ACTIVITY :: Each line that includes the word "computer" should be copied from the records.

--- DATASET RECORDS Enclosed Below ---

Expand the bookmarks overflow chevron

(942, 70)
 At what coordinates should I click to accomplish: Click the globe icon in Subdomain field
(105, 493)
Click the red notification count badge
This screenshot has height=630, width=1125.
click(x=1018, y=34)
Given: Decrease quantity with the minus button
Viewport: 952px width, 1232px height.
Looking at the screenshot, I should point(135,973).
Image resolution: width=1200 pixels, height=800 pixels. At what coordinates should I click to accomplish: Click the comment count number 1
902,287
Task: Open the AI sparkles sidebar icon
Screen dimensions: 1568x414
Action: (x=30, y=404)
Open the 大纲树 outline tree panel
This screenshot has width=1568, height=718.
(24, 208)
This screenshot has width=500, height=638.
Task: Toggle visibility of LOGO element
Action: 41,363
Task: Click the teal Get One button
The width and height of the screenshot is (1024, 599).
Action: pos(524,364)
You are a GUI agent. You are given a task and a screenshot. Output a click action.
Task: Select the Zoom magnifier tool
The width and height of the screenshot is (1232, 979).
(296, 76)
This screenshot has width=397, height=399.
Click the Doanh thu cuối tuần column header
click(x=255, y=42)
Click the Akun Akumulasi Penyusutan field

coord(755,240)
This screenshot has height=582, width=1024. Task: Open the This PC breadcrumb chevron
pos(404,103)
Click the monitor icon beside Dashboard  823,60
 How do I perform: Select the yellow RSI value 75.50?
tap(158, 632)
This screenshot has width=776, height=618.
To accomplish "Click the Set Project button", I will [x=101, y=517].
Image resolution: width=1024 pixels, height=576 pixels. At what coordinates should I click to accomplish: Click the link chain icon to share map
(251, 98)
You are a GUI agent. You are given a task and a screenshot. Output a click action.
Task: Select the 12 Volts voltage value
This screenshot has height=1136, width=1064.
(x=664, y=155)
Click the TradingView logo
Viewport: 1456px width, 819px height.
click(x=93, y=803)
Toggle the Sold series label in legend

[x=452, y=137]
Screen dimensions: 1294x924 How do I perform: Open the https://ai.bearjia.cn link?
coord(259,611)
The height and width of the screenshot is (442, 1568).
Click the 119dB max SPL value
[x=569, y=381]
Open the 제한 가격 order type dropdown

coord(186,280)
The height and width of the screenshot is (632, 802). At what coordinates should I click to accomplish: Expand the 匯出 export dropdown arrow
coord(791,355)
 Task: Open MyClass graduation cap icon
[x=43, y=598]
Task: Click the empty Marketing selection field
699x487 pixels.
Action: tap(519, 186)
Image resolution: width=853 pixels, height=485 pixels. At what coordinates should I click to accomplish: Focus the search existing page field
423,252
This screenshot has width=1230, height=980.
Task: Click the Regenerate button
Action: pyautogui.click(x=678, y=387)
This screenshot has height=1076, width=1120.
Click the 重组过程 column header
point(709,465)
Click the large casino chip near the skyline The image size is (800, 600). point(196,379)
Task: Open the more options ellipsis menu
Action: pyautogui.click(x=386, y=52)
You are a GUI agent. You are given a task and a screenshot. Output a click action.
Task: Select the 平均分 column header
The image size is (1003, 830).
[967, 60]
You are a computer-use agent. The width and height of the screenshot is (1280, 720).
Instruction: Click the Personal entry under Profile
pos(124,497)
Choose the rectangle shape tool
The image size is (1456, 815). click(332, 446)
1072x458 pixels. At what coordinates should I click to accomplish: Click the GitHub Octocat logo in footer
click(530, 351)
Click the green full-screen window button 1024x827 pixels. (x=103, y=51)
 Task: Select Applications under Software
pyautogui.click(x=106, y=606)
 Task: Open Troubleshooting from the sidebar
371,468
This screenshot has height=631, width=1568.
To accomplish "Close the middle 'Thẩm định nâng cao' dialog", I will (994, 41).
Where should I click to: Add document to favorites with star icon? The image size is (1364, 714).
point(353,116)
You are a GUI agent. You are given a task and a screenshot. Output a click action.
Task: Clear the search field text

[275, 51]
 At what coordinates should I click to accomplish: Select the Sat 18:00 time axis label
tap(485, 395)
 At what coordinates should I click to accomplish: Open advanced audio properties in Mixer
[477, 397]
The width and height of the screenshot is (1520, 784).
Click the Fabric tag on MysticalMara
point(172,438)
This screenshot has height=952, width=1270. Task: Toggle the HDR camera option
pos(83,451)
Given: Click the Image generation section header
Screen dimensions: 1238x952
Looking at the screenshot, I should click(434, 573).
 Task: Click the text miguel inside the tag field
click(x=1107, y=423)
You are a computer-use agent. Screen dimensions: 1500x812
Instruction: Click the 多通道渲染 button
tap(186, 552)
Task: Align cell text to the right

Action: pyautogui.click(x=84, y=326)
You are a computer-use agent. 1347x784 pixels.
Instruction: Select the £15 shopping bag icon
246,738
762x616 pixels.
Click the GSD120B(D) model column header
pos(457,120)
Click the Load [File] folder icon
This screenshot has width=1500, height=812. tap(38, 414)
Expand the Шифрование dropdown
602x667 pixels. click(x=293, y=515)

--- End of Enclosed DATASET RECORDS ---

YOUR SOLUTION ::
You are a computer-use agent. The width and height of the screenshot is (1280, 720).
You are a computer-use agent. Screen dimensions: 1500x812
You are a computer-use agent. 1347x784 pixels.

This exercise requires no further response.